Researchers at the Weizmann Institute of Science have discovered the molecular interactions underlying Ewing sarcomas – a rare type of bone cancer mostly found in teens – that may lead to potential personalized treatments.

Ewing sarcoma is the second most common type of bone cancer in children and most cases respond to a combination of surgery, chemotherapy and radiation. When diagnosed after the cancer has spread beyond the bone, the survival rate plummets to less than 30 per cent.

Prof. Yosef Yarden of the Department of Biological Regulation along with Dr. Swati Srivastava, had their discovery recently published in Cell Reports.

The study focused on receptors for steroid hormones called glucocorticoids, receptors which are present in virtually all human cells, but sometimes stimulate malignant growth. The receptors can throw the cancerous gene associated with Ewing sarcoma into overdrive.

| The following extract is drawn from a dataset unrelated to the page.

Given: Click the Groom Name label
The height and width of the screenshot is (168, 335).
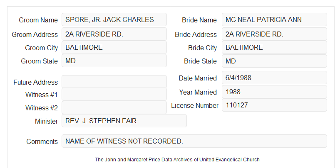Looking at the screenshot, I should (x=38, y=20).
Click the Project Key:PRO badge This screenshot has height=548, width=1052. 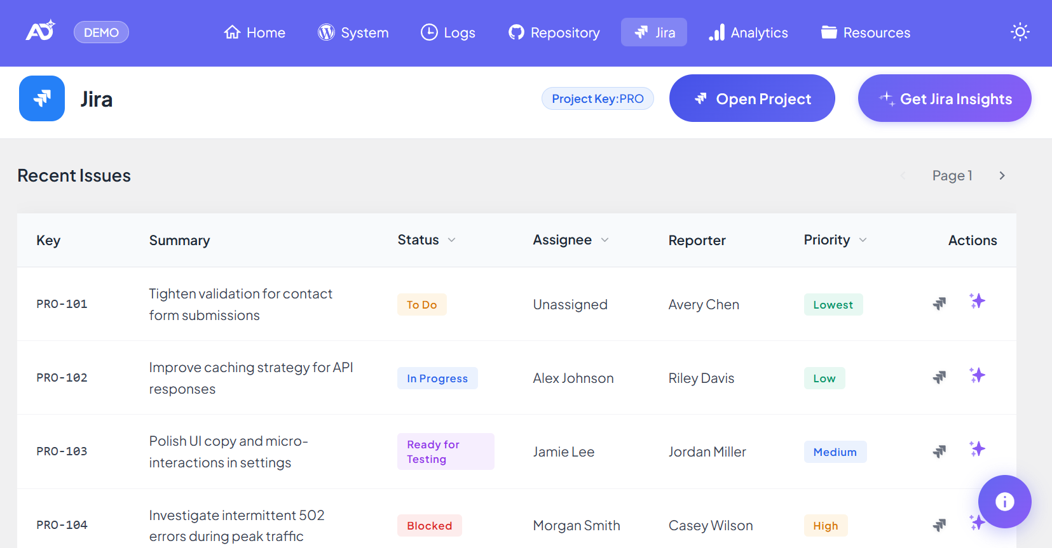(598, 98)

By blocking glucocorticoid receptor activity, it is possible to control the growth and spread of Ewing sarcoma. The medical significance is that there are treatment options based on existing drugs that control glucocorticoid receptor activity.

“Our findings provide the basis for a personalized approach to the treatment of Ewing sarcoma,” Srivastava says. The fact that the study made use of drugs that have already been approved for other uses should facilitate the implementation of this approach.